■ TEXT BLOCK ■
## Begin

ITEM 5.   OWNERSHIP OF FIVE PERCENT OR LESS OF A CLASS

     If this statement is being filed to report the fact that as of the
date hereof the reporting person has ceased to be the beneficial owner
of more than five percent of the class of securities, check the following [ ].

Instruction: Dissolution of a group requires a response to this item.

ITEM 6.   OWNERSHIP OF MORE THAN FIVE PERCENT ON BEHALF OF ANOTHER PERSON

     If any other person is known to have the right to receive or the power to
direct the receipt of dividends from, or the proceeds from the sale of, such
securities, a statement to that effect should be included in response to this
item and, if such interest relates to more than five percent of the class, such
person should be identified. A listing of the shareholders of an investment
company registered under the Investment Company Act of 1940 or the
beneficiaries of employee benefit plan, pension fund or endowment fund is not
required.  Not Applicable.

ITEM 7.   IDENTIFICATION AND CLASSIFICATION OF THE SUBSIDIARY WHICH ACQUIRED
          THE SECURITY BEING REPORTED ON BY THE PARENT HOLDING COMPANY

     If a parent holding company has filed this schedule, pursuant to Rule
13d-1(b)(ii)(G), so indicate under Item 3(g) and attach an exhibit stating the
identity and the Item 3 classification of the relevant subsidiary. If a parent
holding company has filed this schedule pursuant to Rule 13d-1(c) or Rule
13d-1(d), attach an exhibit stating the identification of the relevant
subsidiary.  Not Applicable.

## End

■ EXERCISE TASK A ■
Print the securities ownership form text from "If this statement" to "to this item.", word for word.
■ EXERCISE TASK B ■
Write the next part of the securities ownership form, starting after its last sentence.

■ COLLECTED DATA ■
## Begin

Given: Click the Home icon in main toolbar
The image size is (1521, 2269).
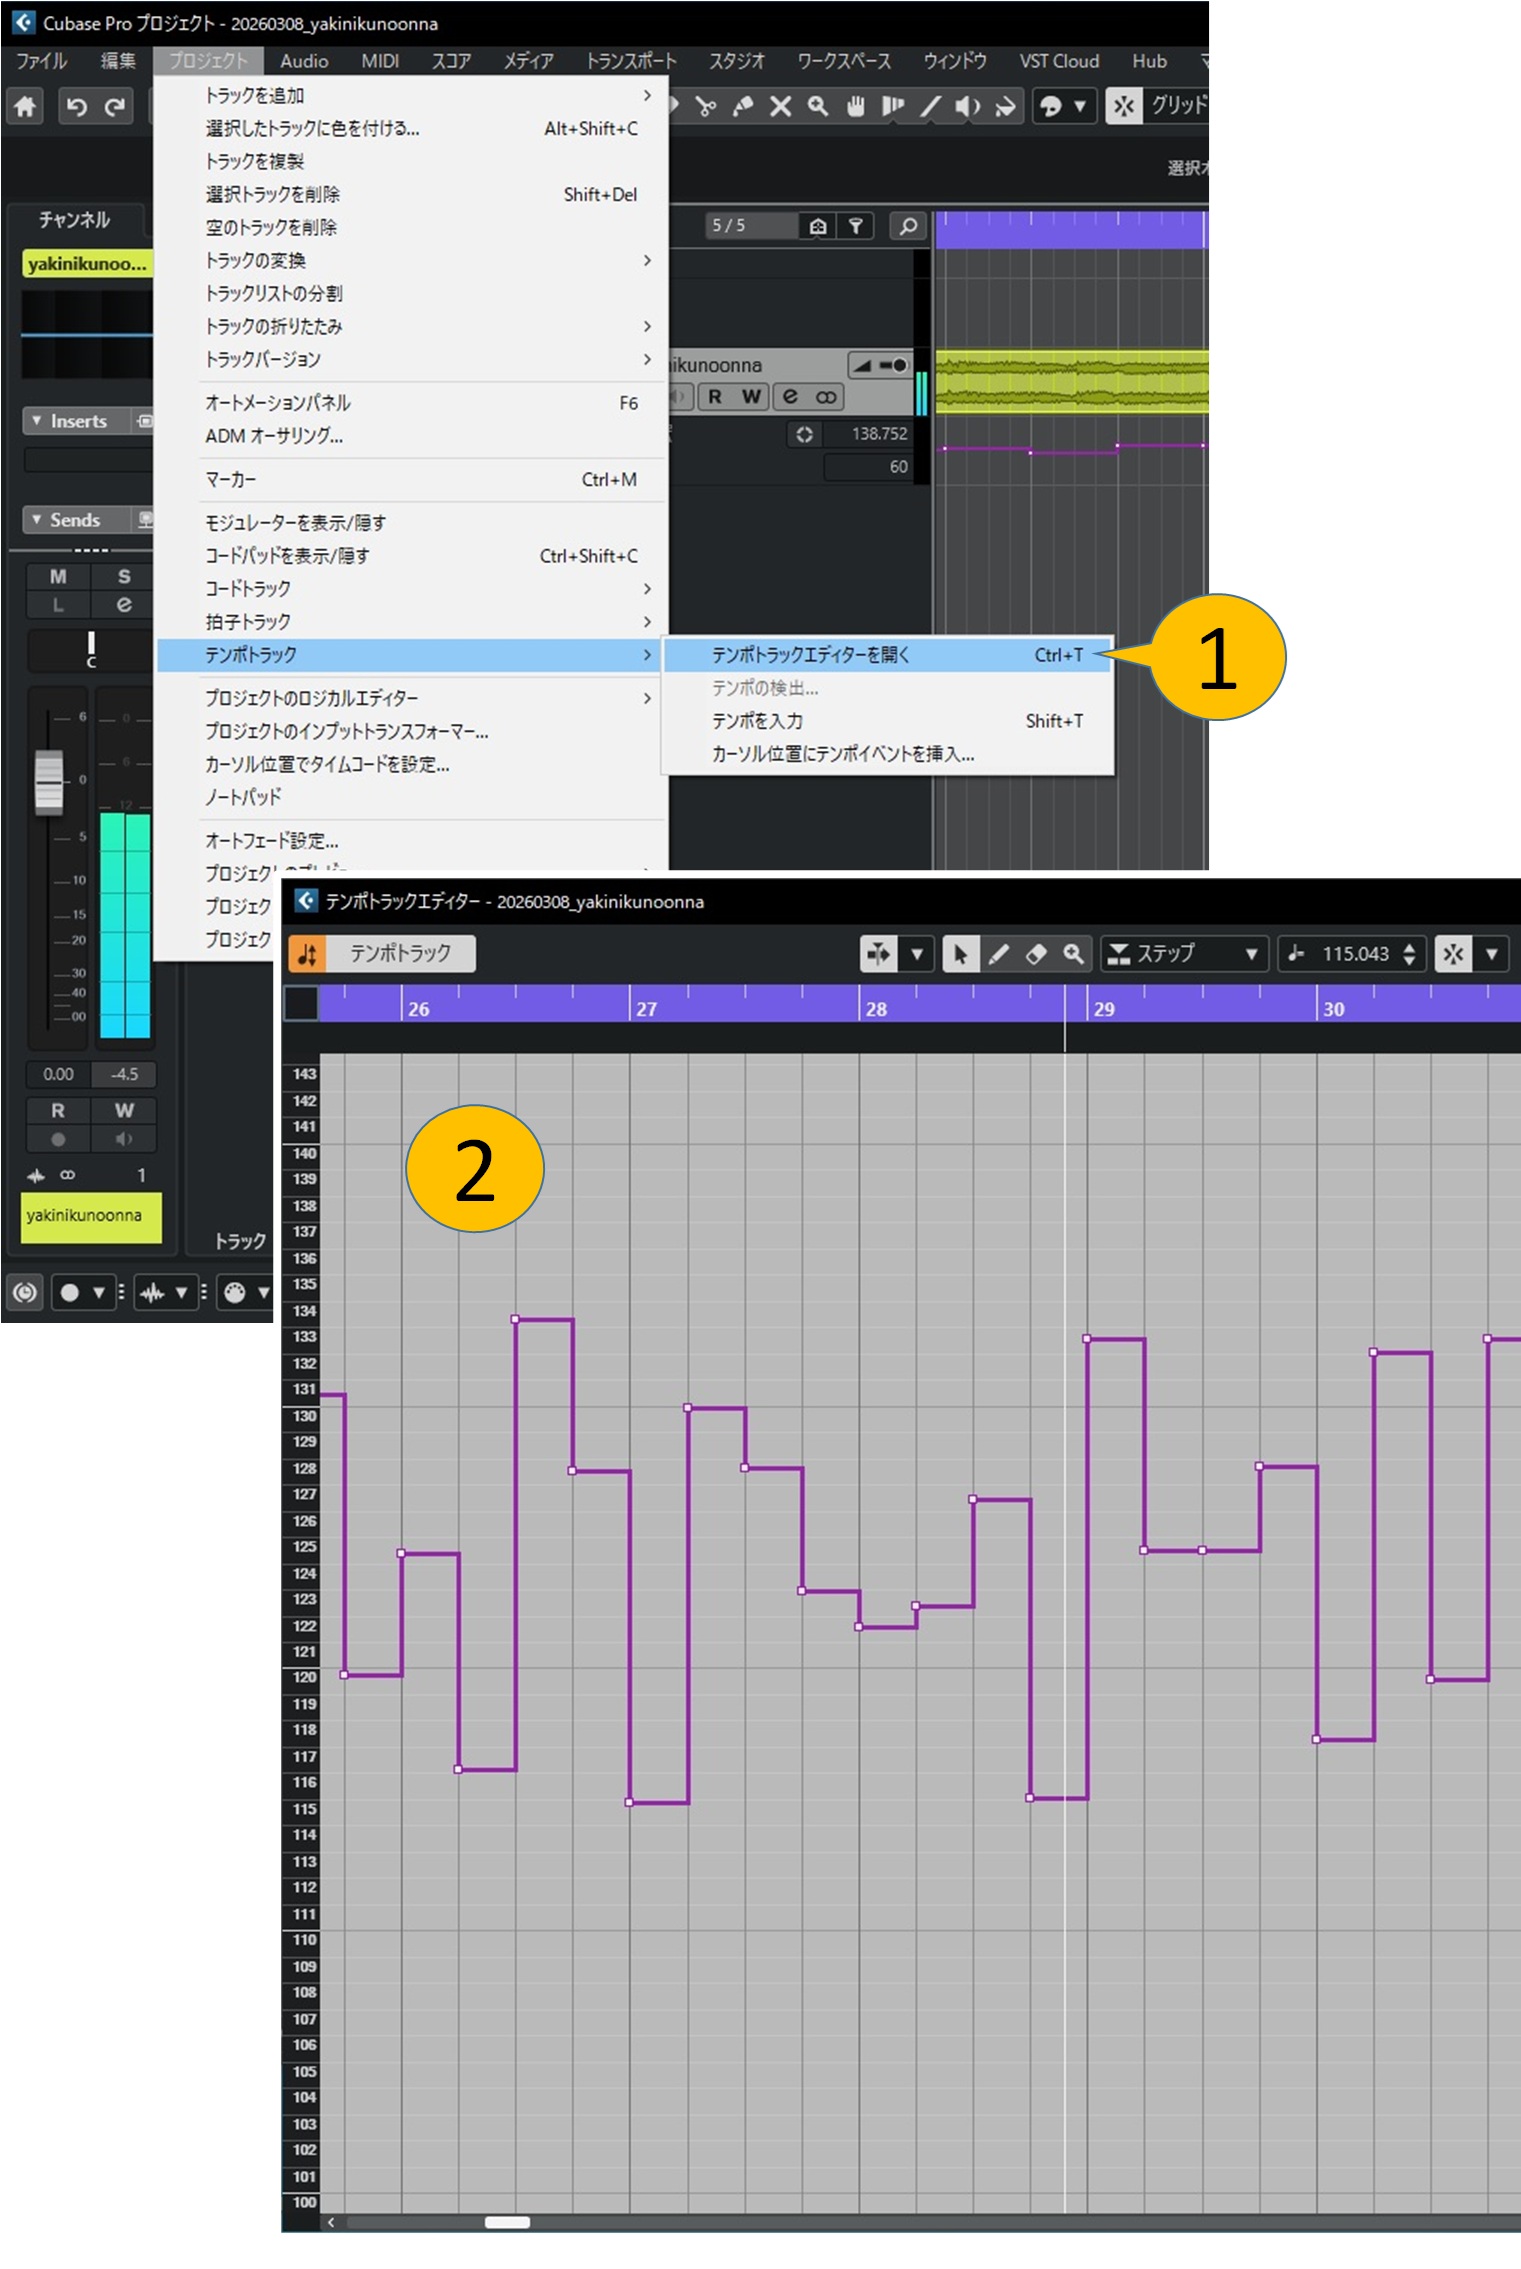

## End

■ WRITTEN ANSWER A ■
If this statement is being filed to report the fact that as of the
date hereof the reporting person has ceased to be the beneficial owner
of more than five percent of the class of securities, check the following [ ].

Instruction: Dissolution of a group requires a response to this item.

■ WRITTEN ANSWER B ■
ITEM 8.   IDENTIFICATION AND CLASSIFICATION OF MEMBERS OF THE GROUP

     If a group has filed this schedule pursuant to Section
240.13d-1(b)(1)(ii)(J), so indicate under Item 3(j) and attach an exhibit
stating the identity and Item 3 classification of each member of the group. If
a group has filed this schedule pursuant to Section 240.13d-1(c) or Section
240.13d-1(d), attach an exhibit stating the identity of each member of the
group.  Not Applicable.

ITEM 9.   NOTICE OF DISSOLUTION OF GROUP

     Notice of dissolution of a group may be furnished as an exhibit stating
the date of the dissolution and that all further filings with respect to
transactions in the security reported on will be filed, if required, by members
of the group, in their individual capacity. See Item 5.  Not Applicable.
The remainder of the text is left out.